Quando o nosso coração para no ar, o que a gente faz? E quando seu irmão e ídolo morre? Seu irmão catorze anos mais velho, seu irmão que te ajudou ficar em pé? E as conversas sobre o mistério da vida que você não poderá mais ter? E as piadas e broncas nos cachorros?

Éramos sete. Primeiro perdemos o pai, depois a mãe, depois o Paulo, e então o Zé. Agora somos três: Mari, Kika e eu.

O Zé Beto. Eu fico pensando no passado e no quanto minhas memórias vão sendo inventadas à medida em que tento segurá-las. Eu me lembro de ir para a praia com o Zé em sua Brasília azul-escuro nos anos 70 com minha irmã caçula, nós dois pequenos no banco de trás. O carro em ponto-morto, com Genesis no toca-fitas, a silhueta do Zé no banco do motorista, o cabelo longo, a Laua do lado.

Éramos seis
Éramos seis

Tocava o disco “Selling England by the Pound”, com o Peter Gabriel nos vocais, que tinha “I Know What I Like, and I Like What I Know”. Eu sei do que eu gosto e eu gosto do que eu sei. A noite estava quente e o céu estrelado na Anchieta. Um mundo inteiro foi para o espaço, mas ia durar pra sempre, o combinado era durar para sempre…

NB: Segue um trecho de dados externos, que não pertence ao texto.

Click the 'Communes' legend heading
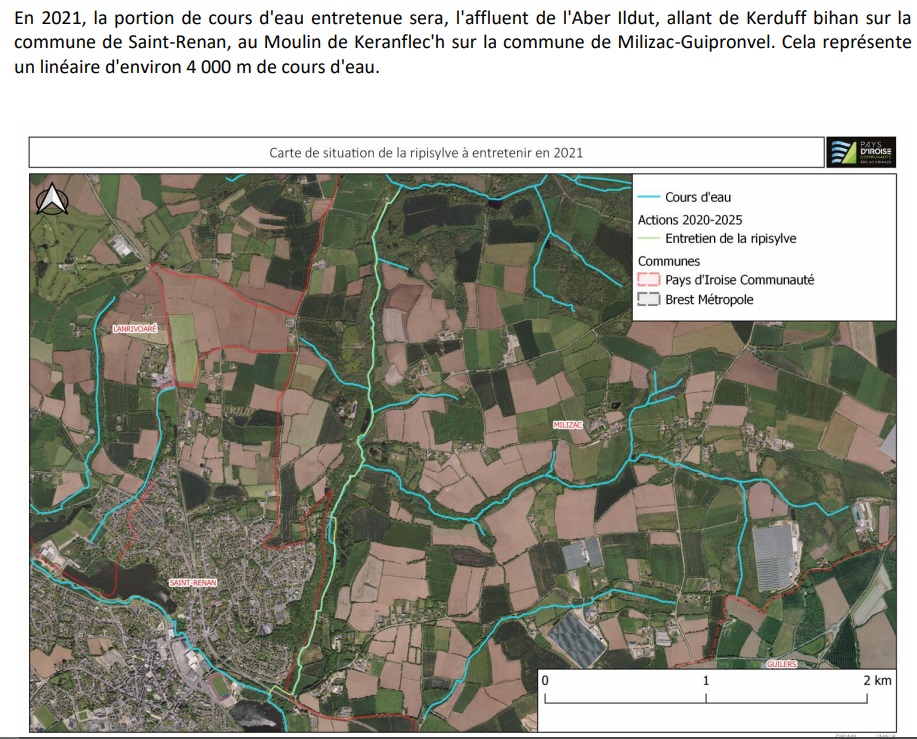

… A gente nunca está preparado para a morte. O Zé morreu depois de 11 anos se tratando de câncer e eu não sei o que fazer com isso. Ele escolheu o tempo. Ele deu tempo de a gente se despedir, mas nunca é suficiente, nunca será suficiente.

O que ele não gostava era de confusão, de confronto inútil, de pancadaria, de briga. O Zé era suave e partiu suavemente. Como no poema de Christina Rossetti, a vitoriana que gostava de escrever sobre a morte desse jeito no século 19:

Quando eu morrer, meu querido,
Não cante canções tristes;
Não coloque rosas na minha cabeça,
Nem o sombrio cipreste:
Que a relva verde fique em cima de mim
Com aguaceiros e gotas de orvalho molhada
E se você quiser, lembre-se,
E se você quiser, esqueça.

Eu não verei as sombras
Eu não sentirei a chuva;
Eu não ouvirei o rouxinol
Cantar, como se em dor:
E sonhando através do crepúsculo
Que não se levanta nem se põe,
Por acaso eu posso lembrar-me
E por acaso posso esquecer.

Te vejo nos meus sonhos, Zé. Por enquanto, pra sempre.